[Task objective]
Your copy should match the records exactly, apart from the pictures, which stay out.

===== Provided records

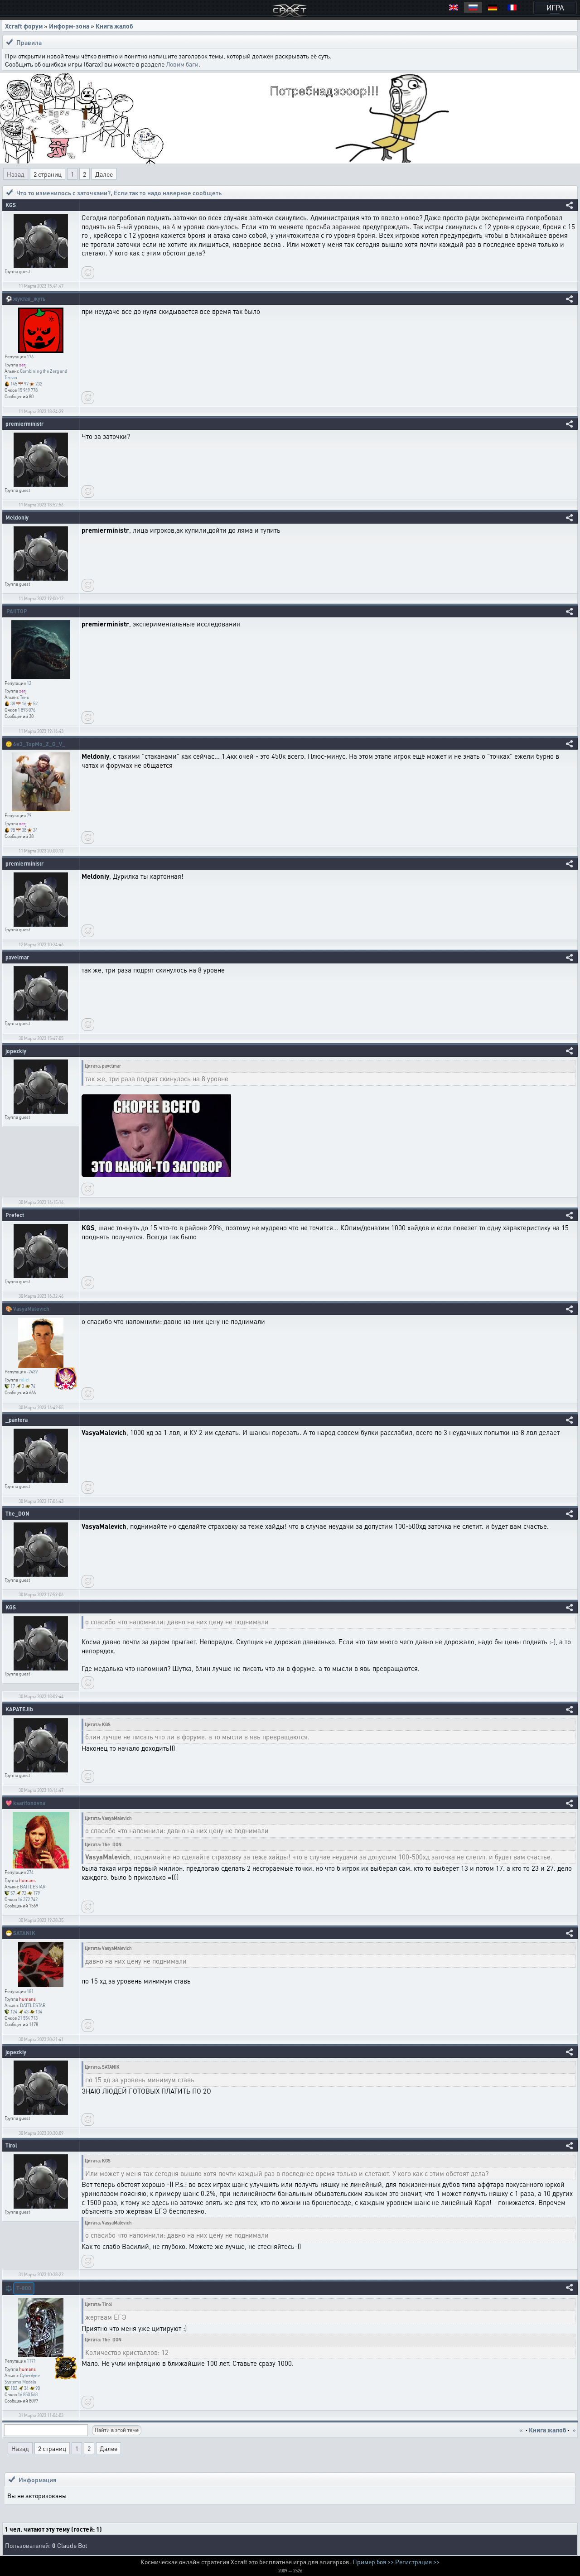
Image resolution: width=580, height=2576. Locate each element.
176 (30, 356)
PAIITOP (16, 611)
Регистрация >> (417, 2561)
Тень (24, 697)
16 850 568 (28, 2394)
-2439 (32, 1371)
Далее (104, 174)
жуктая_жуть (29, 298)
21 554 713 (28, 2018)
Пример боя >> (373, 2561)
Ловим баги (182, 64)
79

==========

[Solved problem]
Image resolution: width=580, height=2576. Locate each element.
176 (30, 356)
PAIITOP (16, 611)
Регистрация >> (417, 2561)
Тень (24, 697)
16 850 568 (28, 2394)
-2439 (32, 1371)
Далее (104, 174)
жуктая_жуть (29, 298)
21 554 713 (28, 2018)
Пример боя >> (373, 2561)
Ловим баги (182, 64)
79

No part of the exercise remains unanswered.